**TAREA ASIGNADA 1:**
Indica si cada afirmación concuerda con el texto sobre el tempo y los retratos de Modigliani: (a) el pasado al que hay que volver es el presente perdido; (b) los modiglianis ya no están dispuestos a perdonarnos; (c) la espera se sitúa en la consulta del médico. Responde sí o no y cita literalmente las palabras del texto que lo deciden.
**TAREA ASIGNADA 2:**
Extrae sin cambios del texto sobre el tempo y los retratos de Modigliani el fragmento que se abre con las palabras que contienen "Pero ya no vemos" y se cierra con "en la historia.".

No está en los viajes, ni en el gimnasio, ni en hacer el huevo revuelto a velocidad supersónica, ni en vivir dos vidas en una: está en el tempo, en la cámara normal que ahora nos parece lenta; en dejar el huevo a su ritmo y no azuzar a la tila.
Toca recobrar el tempo, volver al pasado, que no es el pretérito anterior sino el presente perdido. Hemos desincronizado el tempo a mazazo de pantalla, de red social, de «me gusta», de inmediatez y de chorrada.
Nos apoltronamos a esperar en la consulta del médico y no sacamos la vista de la irrealidad y el timo del teléfono; y no reparamos en los modiglianis que cuelgan de las paredes, en esos rostros profundos, vivos, intensamente reales, viejos conocidos con los que tanto hemos conversado y que hoy nos miran despechados, dolidos porque preferimos la ridícula fosforescencia de una pantalleja. No se acaba nunca de ver un modigliani —como no se acaba nunca de ver todo buen retrato—: siempre hay misterio, diálogo, pasatiempo en ese rostro —extrañamente familiar, sorprendentemente confidencial— que nos observa desde la pared.
Pero ya no vemos el modigliani; ya no sabemos más, ni atendemos a otra cosa que al móvil, caleidoscopio de vaciedades que nos arrastra en su vorágine visualísima. Si paseáramos, como antes paseábamos, la mirada en derredor veríamos a los modiglianis atisbándonos, esperándonos, interpelándonos, reprochándonos el despego, la borrachera y la locura.
Están, ciertamente, airados, pero prontos a perdonarnos en cuanto mostremos el menor asomo de nuestra vieja sensibilidad, en cuanto volvamos a poder entretenernos con el mundo que nos rodea, con la realidad real, con la palpabilidad incontestable de, por ejemplo, un retrato de Modigliani. Sin embargo, mientras ese momento llega, el cuadro, la vida, el tempo se nos pierden bajo una maraña de angustias, de prisas y de saturaciones; de un empacho desinformativo y una crisis afectiva sin precedentes en la historia.

**INFORMACIÓN PROPORCIONADA:**

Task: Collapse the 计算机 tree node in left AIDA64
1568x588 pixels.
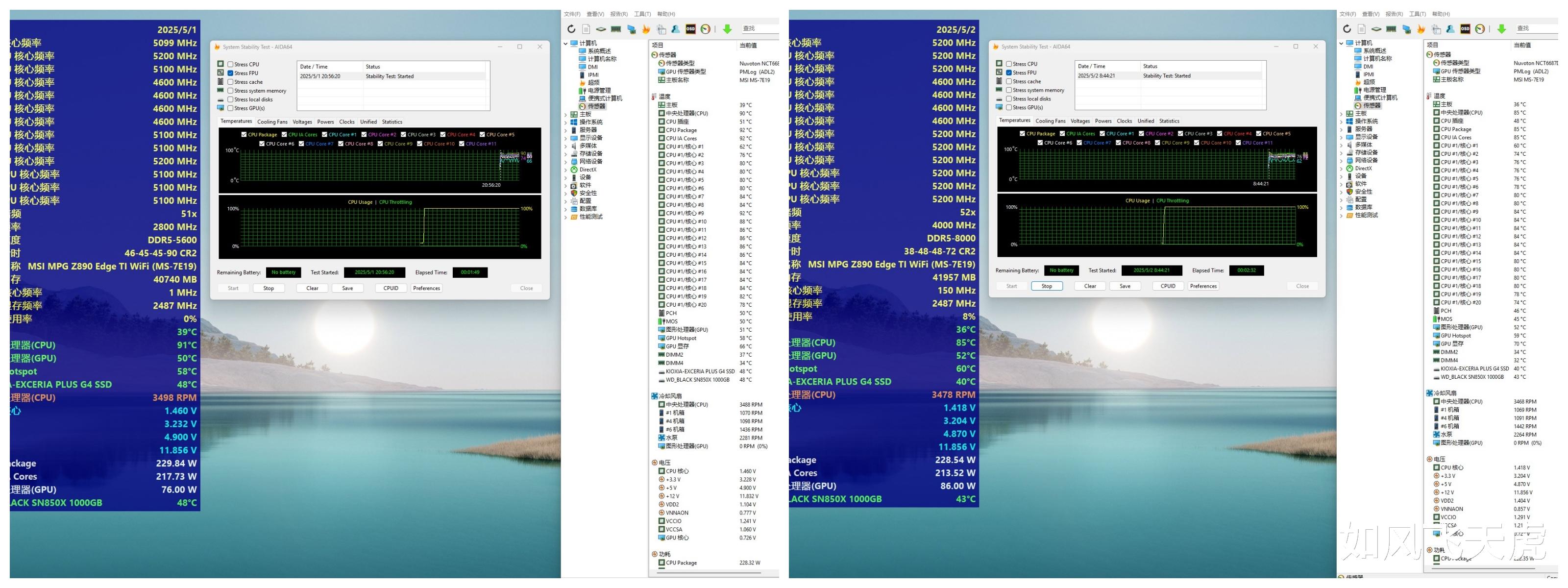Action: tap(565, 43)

==

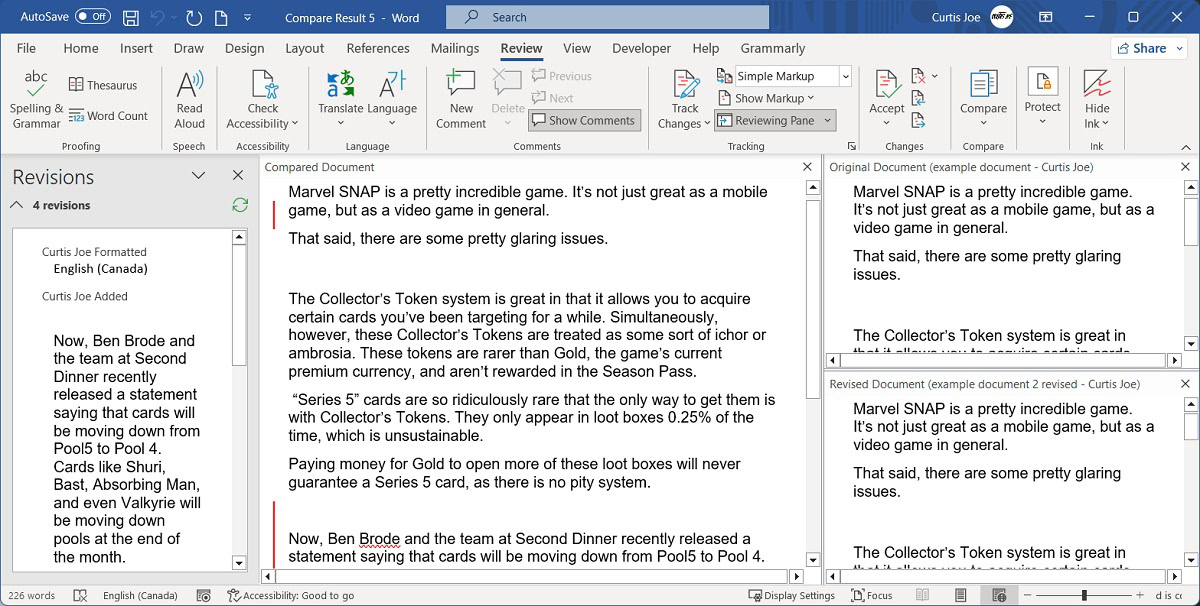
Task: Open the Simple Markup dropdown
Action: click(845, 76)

**RESULTADO DEL EJERCICIO 1:**
(a) Sí: «volver al pasado, que no es el pretérito anterior sino el presente perdido».
(b) No: «Están, ciertamente, airados, pero prontos a perdonarnos en cuanto mostremos el menor asomo de nuestra vieja sensibilidad».
(c) Sí: «Nos apoltronamos a esperar en la consulta del médico».

**RESULTADO DEL EJERCICIO 2:**
Pero ya no vemos el modigliani; ya no sabemos más, ni atendemos a otra cosa que al móvil, caleidoscopio de vaciedades que nos arrastra en su vorágine visualísima. Si paseáramos, como antes paseábamos, la mirada en derredor veríamos a los modiglianis atisbándonos, esperándonos, interpelándonos, reprochándonos el despego, la borrachera y la locura.
Están, ciertamente, airados, pero prontos a perdonarnos en cuanto mostremos el menor asomo de nuestra vieja sensibilidad, en cuanto volvamos a poder entretenernos con el mundo que nos rodea, con la realidad real, con la palpabilidad incontestable de, por ejemplo, un retrato de Modigliani. Sin embargo, mientras ese momento llega, el cuadro, la vida, el tempo se nos pierden bajo una maraña de angustias, de prisas y de saturaciones; de un empacho desinformativo y una crisis afectiva sin precedentes en la historia.